==== DATA

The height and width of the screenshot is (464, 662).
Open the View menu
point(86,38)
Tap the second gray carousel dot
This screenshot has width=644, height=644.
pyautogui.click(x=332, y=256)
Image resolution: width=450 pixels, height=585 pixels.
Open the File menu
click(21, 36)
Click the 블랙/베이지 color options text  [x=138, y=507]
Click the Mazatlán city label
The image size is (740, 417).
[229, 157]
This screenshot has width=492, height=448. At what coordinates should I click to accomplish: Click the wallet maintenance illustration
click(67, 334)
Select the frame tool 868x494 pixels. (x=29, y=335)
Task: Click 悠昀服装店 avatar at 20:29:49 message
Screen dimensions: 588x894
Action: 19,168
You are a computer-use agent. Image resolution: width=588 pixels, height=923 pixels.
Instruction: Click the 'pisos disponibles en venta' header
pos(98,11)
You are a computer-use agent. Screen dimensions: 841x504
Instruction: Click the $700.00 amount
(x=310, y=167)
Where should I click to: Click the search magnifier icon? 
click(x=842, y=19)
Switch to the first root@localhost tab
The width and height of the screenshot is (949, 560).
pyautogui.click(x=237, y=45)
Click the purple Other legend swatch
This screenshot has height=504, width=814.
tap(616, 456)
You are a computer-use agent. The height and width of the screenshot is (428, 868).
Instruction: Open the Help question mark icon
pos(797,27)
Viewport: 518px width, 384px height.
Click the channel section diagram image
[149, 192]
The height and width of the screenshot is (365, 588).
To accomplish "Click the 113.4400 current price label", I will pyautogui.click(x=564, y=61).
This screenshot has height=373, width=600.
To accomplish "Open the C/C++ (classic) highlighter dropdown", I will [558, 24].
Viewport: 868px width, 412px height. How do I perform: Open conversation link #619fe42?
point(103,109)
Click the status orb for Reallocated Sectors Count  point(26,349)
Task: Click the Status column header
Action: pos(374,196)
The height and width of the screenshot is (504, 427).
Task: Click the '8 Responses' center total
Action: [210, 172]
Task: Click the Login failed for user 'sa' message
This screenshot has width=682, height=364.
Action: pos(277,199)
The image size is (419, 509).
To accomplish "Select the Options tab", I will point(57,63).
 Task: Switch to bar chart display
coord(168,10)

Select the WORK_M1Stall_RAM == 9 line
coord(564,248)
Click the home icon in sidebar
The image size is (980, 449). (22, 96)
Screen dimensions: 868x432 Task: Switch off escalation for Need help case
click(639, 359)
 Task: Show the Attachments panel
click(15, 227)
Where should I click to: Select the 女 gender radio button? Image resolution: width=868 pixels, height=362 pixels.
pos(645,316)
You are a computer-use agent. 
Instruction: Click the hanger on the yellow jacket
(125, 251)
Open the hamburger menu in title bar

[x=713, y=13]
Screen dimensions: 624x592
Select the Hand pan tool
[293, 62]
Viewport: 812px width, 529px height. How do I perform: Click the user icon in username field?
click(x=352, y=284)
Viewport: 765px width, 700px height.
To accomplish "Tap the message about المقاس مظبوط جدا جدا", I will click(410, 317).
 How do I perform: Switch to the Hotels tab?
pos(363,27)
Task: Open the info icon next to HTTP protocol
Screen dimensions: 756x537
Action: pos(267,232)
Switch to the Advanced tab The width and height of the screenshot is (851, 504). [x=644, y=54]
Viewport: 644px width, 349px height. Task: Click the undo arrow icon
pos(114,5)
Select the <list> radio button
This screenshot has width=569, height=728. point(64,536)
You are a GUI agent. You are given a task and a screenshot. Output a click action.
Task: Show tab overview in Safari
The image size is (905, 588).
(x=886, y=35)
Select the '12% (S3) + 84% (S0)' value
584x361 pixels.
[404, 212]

========

» **ASSIGNMENT**
In the listing, find every line with the word "computer" and return it.

» **ANSWER BELOW**
You are a computer-use agent. Image resolution: width=588 pixels, height=923 pixels.
You are a computer-use agent. Screen dimensions: 841x504
You are a computer-use agent. The height and width of the screenshot is (428, 868).
You are a computer-use agent. 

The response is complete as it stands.